NASA has awarded a Phase II Small Business Innovation Research contract to Carnegie Mellon University and lunar logistics company and CMU spinoff Astrobotic Technology to continue development of a new class of small, lightweight extraterrestrial robots, called CubeRovers.
In the first phase, more than 30 Astrobotic and CMU researchers collaborated on system-wide development of a 2-kilogram rover prototype that could explore the surface of the Moon. The team performed engineering studies to determine the architecture of a novel chassis, body type, power system, and computing system, and produced novel flight software and navigational techniques for small rovers.
In Phase II, the team will further build and deliver a flight-ready rover to NASA. The team intends to fly the first CubeRover on Astrobotic’s Peregrine lunar lander to the Moon in 2020.
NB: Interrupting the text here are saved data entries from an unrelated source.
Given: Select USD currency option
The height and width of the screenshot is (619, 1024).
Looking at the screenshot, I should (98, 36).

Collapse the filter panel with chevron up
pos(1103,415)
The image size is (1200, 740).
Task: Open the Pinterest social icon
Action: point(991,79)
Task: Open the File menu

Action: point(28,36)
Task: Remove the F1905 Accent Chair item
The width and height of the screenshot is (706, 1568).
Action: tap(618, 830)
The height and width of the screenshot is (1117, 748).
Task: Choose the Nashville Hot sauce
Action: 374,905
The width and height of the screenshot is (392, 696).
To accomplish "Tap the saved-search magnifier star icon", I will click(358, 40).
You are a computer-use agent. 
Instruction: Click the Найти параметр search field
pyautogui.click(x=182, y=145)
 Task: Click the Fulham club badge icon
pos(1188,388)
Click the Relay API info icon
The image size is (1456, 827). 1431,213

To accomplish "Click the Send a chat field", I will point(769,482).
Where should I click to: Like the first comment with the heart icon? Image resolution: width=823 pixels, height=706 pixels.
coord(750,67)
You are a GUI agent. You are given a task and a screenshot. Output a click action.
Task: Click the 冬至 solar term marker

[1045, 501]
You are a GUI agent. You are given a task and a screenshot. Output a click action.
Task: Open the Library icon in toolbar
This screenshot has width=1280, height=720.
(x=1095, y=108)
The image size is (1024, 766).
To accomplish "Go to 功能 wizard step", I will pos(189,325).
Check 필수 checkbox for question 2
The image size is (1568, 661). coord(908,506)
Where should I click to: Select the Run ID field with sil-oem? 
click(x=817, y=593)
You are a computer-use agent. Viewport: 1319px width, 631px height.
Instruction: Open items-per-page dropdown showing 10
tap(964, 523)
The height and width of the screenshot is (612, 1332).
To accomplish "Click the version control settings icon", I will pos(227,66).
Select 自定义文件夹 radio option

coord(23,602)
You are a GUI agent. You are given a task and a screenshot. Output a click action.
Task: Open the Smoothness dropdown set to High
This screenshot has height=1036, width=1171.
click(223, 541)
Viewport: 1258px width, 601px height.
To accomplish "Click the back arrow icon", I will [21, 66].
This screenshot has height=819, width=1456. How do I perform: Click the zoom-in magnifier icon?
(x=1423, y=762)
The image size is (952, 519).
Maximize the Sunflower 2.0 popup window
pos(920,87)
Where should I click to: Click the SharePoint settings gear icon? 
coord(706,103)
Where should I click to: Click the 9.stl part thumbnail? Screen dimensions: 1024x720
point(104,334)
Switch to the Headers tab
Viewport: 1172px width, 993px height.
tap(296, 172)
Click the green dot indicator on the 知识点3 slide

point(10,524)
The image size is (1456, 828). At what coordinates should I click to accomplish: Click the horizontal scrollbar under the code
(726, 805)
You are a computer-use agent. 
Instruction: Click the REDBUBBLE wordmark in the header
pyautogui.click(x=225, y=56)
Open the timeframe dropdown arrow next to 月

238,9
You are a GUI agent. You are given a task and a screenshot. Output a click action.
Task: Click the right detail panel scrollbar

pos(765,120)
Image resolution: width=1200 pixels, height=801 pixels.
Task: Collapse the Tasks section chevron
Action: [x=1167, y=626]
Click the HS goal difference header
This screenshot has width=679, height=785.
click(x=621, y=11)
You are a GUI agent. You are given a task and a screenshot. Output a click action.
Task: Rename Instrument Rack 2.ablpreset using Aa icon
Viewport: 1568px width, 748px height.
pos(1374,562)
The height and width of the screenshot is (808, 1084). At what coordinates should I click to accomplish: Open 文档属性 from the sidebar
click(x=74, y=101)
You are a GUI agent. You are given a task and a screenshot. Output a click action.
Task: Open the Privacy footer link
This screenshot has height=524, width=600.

''CubeRover stands to give more people access to the Moon than ever before,'' said Andrew Horchler, principal investigator at Astrobotic. ''Countries and organizations without multi-billion-dollar budgets now have a means of exploring other worlds for the first time. We are thrilled NASA is supporting our vision to innovate lunar surface mobility.''
At CMU, William ''Red'' Whittaker, professor of robotics and chairman of Astrobotic, leads the CubeRover team. Whittaker envisions teams of CubeRovers taking the place of single, larger rovers for surveys and other lunar missions.